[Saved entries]
※

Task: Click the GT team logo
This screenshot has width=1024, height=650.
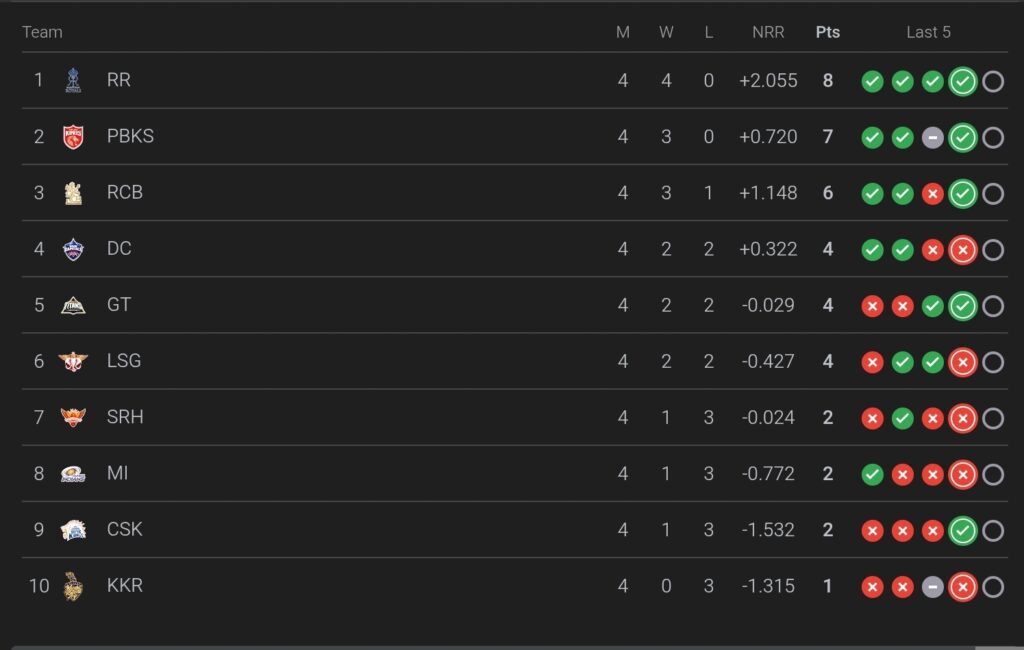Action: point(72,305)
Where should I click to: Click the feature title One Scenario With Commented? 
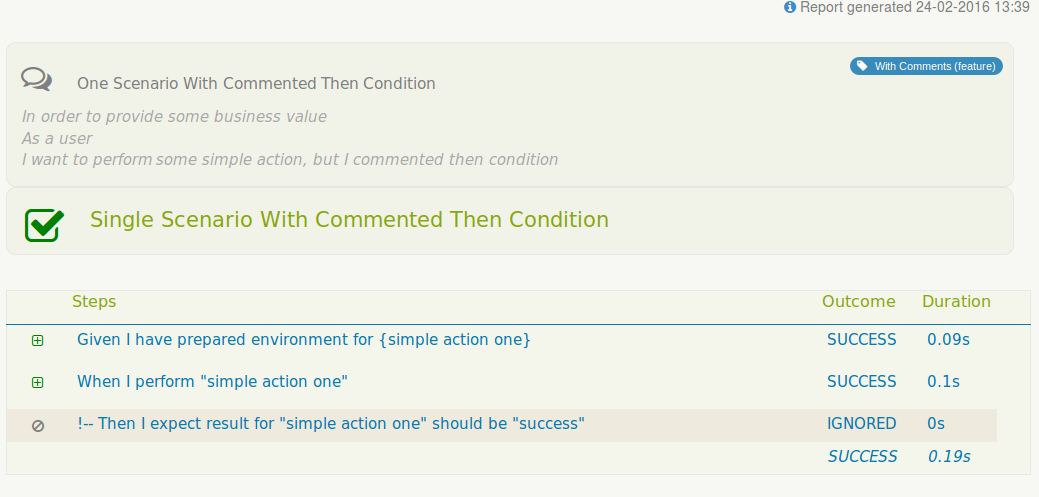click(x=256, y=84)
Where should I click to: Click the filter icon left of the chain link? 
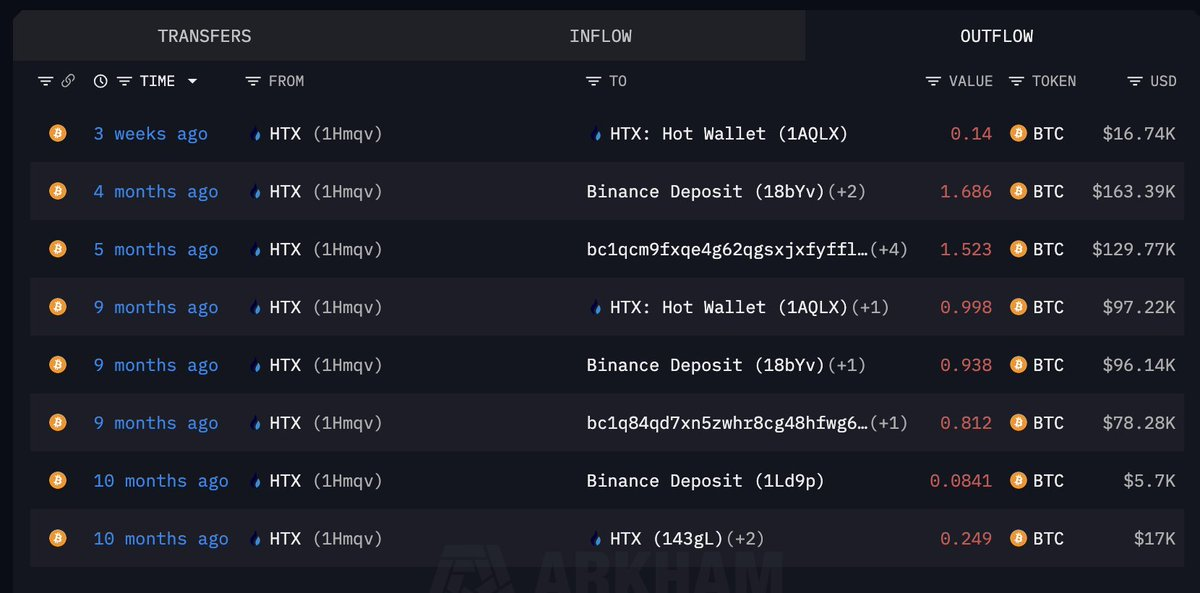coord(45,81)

※

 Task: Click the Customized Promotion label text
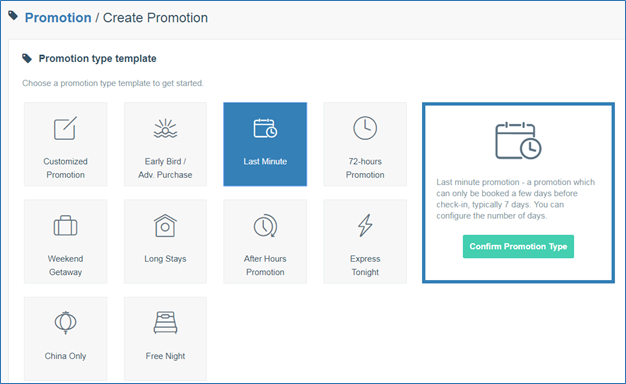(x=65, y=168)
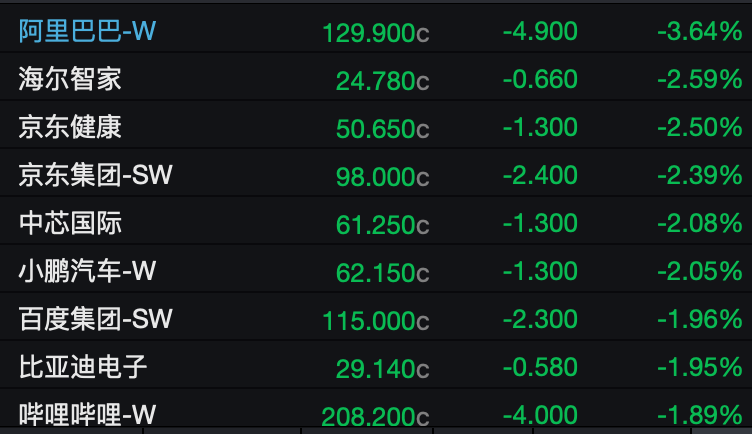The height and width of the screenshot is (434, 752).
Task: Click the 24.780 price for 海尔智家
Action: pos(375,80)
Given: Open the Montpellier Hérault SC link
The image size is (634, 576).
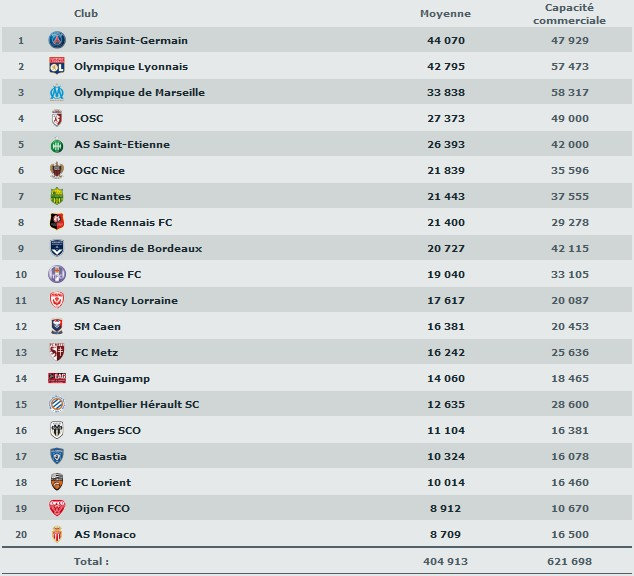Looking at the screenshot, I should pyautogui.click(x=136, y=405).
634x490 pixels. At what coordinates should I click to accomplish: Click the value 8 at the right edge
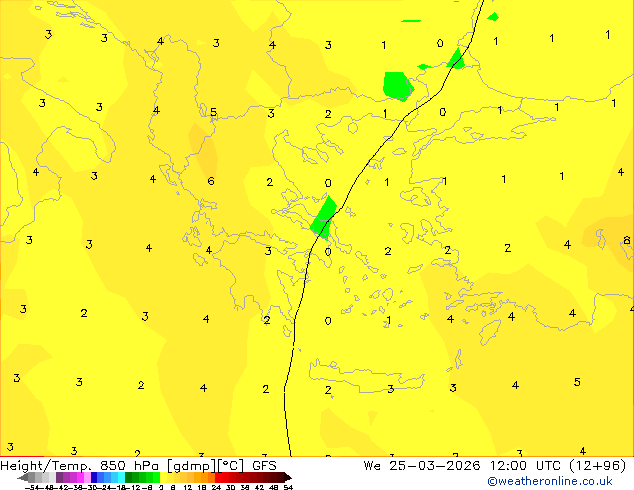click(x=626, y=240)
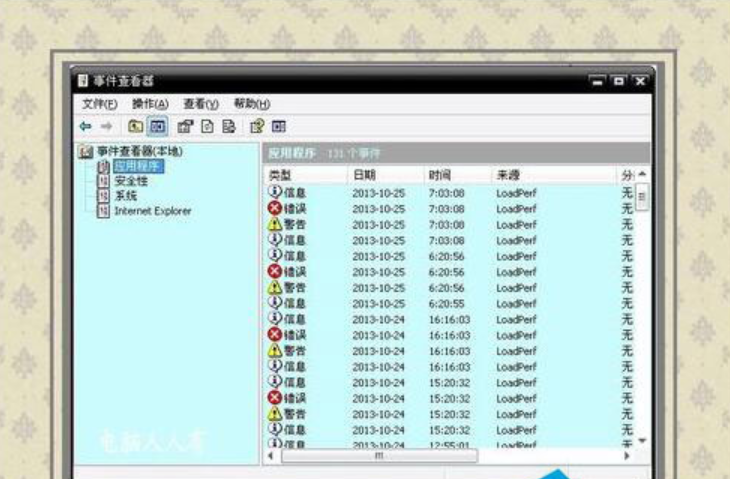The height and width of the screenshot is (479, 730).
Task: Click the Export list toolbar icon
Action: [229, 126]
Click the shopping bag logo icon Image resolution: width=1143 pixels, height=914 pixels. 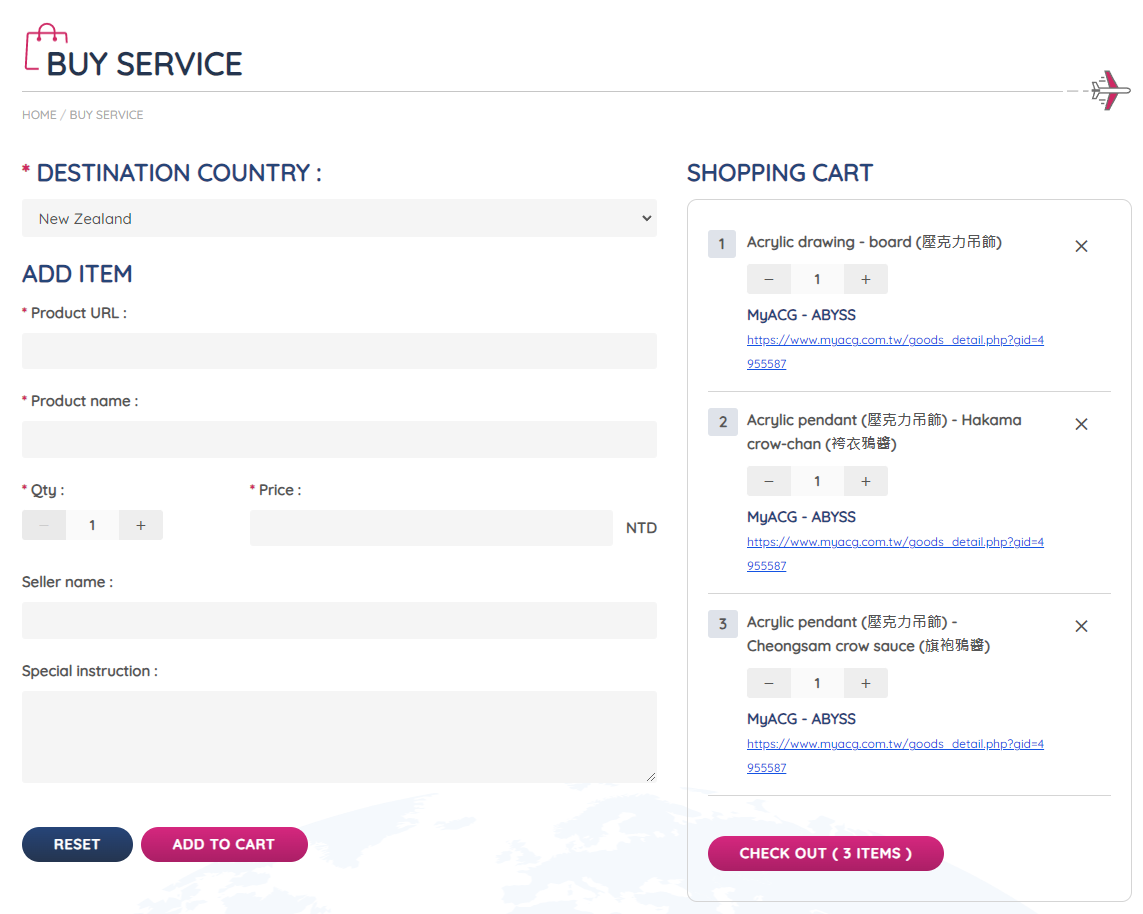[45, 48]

※

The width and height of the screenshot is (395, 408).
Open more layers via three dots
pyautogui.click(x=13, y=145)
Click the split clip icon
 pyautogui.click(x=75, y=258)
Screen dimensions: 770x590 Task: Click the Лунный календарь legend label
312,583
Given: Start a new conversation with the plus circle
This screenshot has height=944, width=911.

※

▶ _Work instruction_
Only the lines with "Given" are needed; find them in the records and copy each one.

▶ _Solution_
Given: Open the Montpellier Hérault SC link
Given: Start a new conversation with the plus circle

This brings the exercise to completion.